#### STORED DATA ####

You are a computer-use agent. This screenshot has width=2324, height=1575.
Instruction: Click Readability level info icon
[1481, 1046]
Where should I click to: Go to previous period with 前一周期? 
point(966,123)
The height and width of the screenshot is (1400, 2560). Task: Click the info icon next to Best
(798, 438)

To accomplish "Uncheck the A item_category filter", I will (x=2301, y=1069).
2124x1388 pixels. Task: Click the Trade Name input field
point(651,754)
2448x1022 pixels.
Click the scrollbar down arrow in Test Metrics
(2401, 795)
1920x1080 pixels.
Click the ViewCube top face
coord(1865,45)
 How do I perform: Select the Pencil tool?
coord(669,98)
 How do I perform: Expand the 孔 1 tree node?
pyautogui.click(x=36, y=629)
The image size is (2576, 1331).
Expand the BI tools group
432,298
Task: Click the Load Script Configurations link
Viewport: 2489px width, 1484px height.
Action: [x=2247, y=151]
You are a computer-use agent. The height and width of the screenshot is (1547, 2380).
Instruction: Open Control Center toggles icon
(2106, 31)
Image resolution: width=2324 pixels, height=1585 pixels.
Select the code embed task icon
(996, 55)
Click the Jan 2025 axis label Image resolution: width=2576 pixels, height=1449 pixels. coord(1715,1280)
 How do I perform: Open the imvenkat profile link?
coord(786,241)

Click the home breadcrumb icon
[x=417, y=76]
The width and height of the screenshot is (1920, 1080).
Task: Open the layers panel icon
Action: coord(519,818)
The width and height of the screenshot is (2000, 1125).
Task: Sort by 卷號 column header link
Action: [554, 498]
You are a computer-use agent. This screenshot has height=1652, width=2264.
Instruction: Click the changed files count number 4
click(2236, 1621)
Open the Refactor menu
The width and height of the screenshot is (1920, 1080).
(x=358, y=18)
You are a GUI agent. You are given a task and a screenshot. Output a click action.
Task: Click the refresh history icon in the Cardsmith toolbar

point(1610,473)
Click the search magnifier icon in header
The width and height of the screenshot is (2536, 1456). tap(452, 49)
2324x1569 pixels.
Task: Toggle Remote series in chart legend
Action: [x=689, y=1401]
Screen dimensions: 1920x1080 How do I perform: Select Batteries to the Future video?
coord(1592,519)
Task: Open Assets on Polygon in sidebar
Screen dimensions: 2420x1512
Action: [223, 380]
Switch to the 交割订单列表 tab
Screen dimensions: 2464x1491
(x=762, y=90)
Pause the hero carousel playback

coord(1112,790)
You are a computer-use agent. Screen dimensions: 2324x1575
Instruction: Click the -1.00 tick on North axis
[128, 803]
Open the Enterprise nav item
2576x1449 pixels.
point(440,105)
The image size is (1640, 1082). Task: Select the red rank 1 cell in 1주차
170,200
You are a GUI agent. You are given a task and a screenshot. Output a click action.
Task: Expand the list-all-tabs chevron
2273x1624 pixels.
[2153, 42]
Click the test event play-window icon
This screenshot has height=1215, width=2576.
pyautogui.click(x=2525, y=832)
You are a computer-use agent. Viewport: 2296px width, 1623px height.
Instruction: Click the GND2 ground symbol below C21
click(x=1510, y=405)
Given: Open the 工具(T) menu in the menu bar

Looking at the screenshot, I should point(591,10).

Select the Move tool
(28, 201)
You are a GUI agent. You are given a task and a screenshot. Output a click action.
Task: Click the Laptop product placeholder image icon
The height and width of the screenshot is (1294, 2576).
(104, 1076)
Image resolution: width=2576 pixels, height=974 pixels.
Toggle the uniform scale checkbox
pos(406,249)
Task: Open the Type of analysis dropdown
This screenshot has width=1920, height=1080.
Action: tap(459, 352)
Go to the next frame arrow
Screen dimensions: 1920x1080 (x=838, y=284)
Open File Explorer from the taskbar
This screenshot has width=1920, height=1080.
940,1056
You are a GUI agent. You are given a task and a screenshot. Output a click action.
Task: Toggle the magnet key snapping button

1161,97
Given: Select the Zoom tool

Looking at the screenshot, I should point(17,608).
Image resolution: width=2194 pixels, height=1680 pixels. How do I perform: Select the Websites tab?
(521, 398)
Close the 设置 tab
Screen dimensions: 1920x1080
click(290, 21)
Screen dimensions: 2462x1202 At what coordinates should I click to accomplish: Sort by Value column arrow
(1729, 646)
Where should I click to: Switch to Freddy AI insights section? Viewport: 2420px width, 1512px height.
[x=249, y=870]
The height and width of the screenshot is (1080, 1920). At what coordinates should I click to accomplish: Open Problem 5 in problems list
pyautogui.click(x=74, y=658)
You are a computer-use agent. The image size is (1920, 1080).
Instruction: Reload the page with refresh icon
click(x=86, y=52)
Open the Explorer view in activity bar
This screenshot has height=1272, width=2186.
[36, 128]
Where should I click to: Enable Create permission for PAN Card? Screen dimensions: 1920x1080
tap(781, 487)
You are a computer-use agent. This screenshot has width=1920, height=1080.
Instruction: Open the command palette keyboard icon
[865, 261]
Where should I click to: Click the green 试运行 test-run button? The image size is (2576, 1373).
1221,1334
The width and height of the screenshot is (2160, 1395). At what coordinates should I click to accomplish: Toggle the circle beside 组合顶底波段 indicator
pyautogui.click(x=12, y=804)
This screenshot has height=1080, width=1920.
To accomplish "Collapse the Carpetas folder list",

####

Output all of the data again, exactly.

You are a computer-use agent. This screenshot has width=2324, height=1575.
Instruction: Click Readability level info icon
[1481, 1046]
Where should I click to: Go to previous period with 前一周期? 
point(966,123)
The height and width of the screenshot is (1400, 2560). Task: Click the info icon next to Best
(798, 438)

To accomplish "Uncheck the A item_category filter", I will (x=2301, y=1069).
2124x1388 pixels. Task: Click the Trade Name input field
point(651,754)
2448x1022 pixels.
Click the scrollbar down arrow in Test Metrics
(2401, 795)
1920x1080 pixels.
Click the ViewCube top face
coord(1865,45)
 How do I perform: Select the Pencil tool?
coord(669,98)
 How do I perform: Expand the 孔 1 tree node?
pyautogui.click(x=36, y=629)
The image size is (2576, 1331).
Expand the BI tools group
432,298
Task: Click the Load Script Configurations link
Viewport: 2489px width, 1484px height.
Action: [x=2247, y=151]
You are a computer-use agent. The height and width of the screenshot is (1547, 2380).
Instruction: Open Control Center toggles icon
(2106, 31)
Image resolution: width=2324 pixels, height=1585 pixels.
Select the code embed task icon
(996, 55)
Click the Jan 2025 axis label Image resolution: width=2576 pixels, height=1449 pixels. coord(1715,1280)
 How do I perform: Open the imvenkat profile link?
coord(786,241)

Click the home breadcrumb icon
[x=417, y=76]
The width and height of the screenshot is (1920, 1080).
Task: Open the layers panel icon
Action: coord(519,818)
The width and height of the screenshot is (2000, 1125).
Task: Sort by 卷號 column header link
Action: [554, 498]
You are a computer-use agent. This screenshot has height=1652, width=2264.
Instruction: Click the changed files count number 4
click(2236, 1621)
Open the Refactor menu
The width and height of the screenshot is (1920, 1080).
(x=358, y=18)
You are a GUI agent. You are given a task and a screenshot. Output a click action.
Task: Click the refresh history icon in the Cardsmith toolbar

point(1610,473)
Click the search magnifier icon in header
The width and height of the screenshot is (2536, 1456). tap(452, 49)
2324x1569 pixels.
Task: Toggle Remote series in chart legend
Action: [x=689, y=1401]
Screen dimensions: 1920x1080 How do I perform: Select Batteries to the Future video?
coord(1592,519)
Task: Open Assets on Polygon in sidebar
Screen dimensions: 2420x1512
Action: [223, 380]
Switch to the 交割订单列表 tab
Screen dimensions: 2464x1491
(x=762, y=90)
Pause the hero carousel playback

coord(1112,790)
You are a computer-use agent. Screen dimensions: 2324x1575
Instruction: Click the -1.00 tick on North axis
[128, 803]
Open the Enterprise nav item
2576x1449 pixels.
point(440,105)
The image size is (1640, 1082). Task: Select the red rank 1 cell in 1주차
170,200
You are a GUI agent. You are given a task and a screenshot. Output a click action.
Task: Expand the list-all-tabs chevron
2273x1624 pixels.
[2153, 42]
Click the test event play-window icon
This screenshot has height=1215, width=2576.
pyautogui.click(x=2525, y=832)
You are a computer-use agent. Viewport: 2296px width, 1623px height.
Instruction: Click the GND2 ground symbol below C21
click(x=1510, y=405)
Given: Open the 工具(T) menu in the menu bar

Looking at the screenshot, I should point(591,10).

Select the Move tool
(28, 201)
You are a GUI agent. You are given a task and a screenshot. Output a click action.
Task: Click the Laptop product placeholder image icon
The height and width of the screenshot is (1294, 2576).
(104, 1076)
Image resolution: width=2576 pixels, height=974 pixels.
Toggle the uniform scale checkbox
pos(406,249)
Task: Open the Type of analysis dropdown
This screenshot has width=1920, height=1080.
Action: tap(459, 352)
Go to the next frame arrow
Screen dimensions: 1920x1080 (x=838, y=284)
Open File Explorer from the taskbar
This screenshot has width=1920, height=1080.
940,1056
You are a GUI agent. You are given a task and a screenshot. Output a click action.
Task: Toggle the magnet key snapping button

1161,97
Given: Select the Zoom tool

Looking at the screenshot, I should point(17,608).
Image resolution: width=2194 pixels, height=1680 pixels. How do I perform: Select the Websites tab?
(521, 398)
Close the 设置 tab
Screen dimensions: 1920x1080
click(290, 21)
Screen dimensions: 2462x1202 At what coordinates should I click to accomplish: Sort by Value column arrow
(1729, 646)
Where should I click to: Switch to Freddy AI insights section? Viewport: 2420px width, 1512px height.
[x=249, y=870]
The height and width of the screenshot is (1080, 1920). At what coordinates should I click to accomplish: Open Problem 5 in problems list
pyautogui.click(x=74, y=658)
You are a computer-use agent. The image size is (1920, 1080).
Instruction: Reload the page with refresh icon
click(x=86, y=52)
Open the Explorer view in activity bar
This screenshot has height=1272, width=2186.
[36, 128]
Where should I click to: Enable Create permission for PAN Card? Screen dimensions: 1920x1080
tap(781, 487)
You are a computer-use agent. This screenshot has width=1920, height=1080.
Instruction: Open the command palette keyboard icon
[865, 261]
Where should I click to: Click the green 试运行 test-run button? The image size is (2576, 1373).
1221,1334
The width and height of the screenshot is (2160, 1395). At what coordinates should I click to accomplish: Toggle the circle beside 组合顶底波段 indicator
pyautogui.click(x=12, y=804)
This screenshot has height=1080, width=1920.
To accomplish "Collapse the Carpetas folder list",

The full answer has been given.